Épître 12

Quel triomphe accablant, quelle indigne victoire
cherchez-vous tristement à remporter sur vous ?
Votre esprit éclairé pourra-t-il jamais croire
d’un double testament la chimérique histoire,
et les songes sacrés de ces mystiques fous,
qui, dévots fainéants et pieux loups-garous,
quittent de vrais plaisirs pour une fausse gloire ?
Le plaisir est l’objet, le devoir et le but
de tous les êtres raisonnables ;
l’amour est fait pour vos semblables ;
les bégueules font leur salut.
Que sur la volupté tout votre espoir se fonde ;
n’écoutez désormais que vos vrais sentiments :
songez qu’il était des amants
avant qu’il fût des chrétiens dans le monde.
Vous m’avez donc quitté pour votre directeur.
Ah ! Plus que moi cent fois Couët est séducteur.
Je vous abusai moins ; il est le seul coupable :
Chloé, s’il vous faut une erreur,
choisissez une erreur aimable.
Non, n’abandonnez point des coeurs où vous régnez.

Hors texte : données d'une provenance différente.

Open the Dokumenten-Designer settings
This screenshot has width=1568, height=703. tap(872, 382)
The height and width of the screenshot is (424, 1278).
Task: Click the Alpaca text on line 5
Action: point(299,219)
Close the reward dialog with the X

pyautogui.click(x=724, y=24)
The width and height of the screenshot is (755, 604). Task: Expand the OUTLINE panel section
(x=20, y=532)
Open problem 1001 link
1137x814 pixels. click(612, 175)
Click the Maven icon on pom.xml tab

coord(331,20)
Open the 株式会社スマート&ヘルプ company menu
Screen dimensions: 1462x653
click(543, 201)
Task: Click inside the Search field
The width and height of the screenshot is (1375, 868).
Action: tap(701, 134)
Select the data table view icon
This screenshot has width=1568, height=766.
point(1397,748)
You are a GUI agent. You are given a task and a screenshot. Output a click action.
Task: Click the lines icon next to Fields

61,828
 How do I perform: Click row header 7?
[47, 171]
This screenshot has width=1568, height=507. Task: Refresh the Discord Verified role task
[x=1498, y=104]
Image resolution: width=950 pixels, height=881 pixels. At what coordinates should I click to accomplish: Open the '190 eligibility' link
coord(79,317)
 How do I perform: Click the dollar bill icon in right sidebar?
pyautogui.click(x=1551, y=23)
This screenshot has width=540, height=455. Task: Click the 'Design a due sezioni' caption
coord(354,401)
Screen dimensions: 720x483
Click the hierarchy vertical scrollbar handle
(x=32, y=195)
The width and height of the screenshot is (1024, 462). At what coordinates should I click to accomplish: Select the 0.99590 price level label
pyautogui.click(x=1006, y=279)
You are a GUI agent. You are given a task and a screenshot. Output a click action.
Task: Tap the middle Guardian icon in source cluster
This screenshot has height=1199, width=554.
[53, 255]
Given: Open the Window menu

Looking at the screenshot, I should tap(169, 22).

D’un triste préjugé victime déplorable,
vous croyez servir Dieu ; mais vous servez le diable,
et c’est lui seul que vous craignez.
La superstition, fille de la faiblesse,
mère des vains remords, mère de la tristesse,
en vain veut de son souffle infecter vos beaux jours ;
allez, s’il est un Dieu, sa tranquille puissance
ne s’abaissera point à troubler nos amours :
vos baisers pourraient-ils déplaire à sa clémence ?
La loi de la nature est sa première loi ;
elle seule autrefois conduisit nos ancêtres ;
elle parle plus haut que la voix de vos prêtres,
pour vous, pour vos plaisirs, pour l’amour, et pour moi.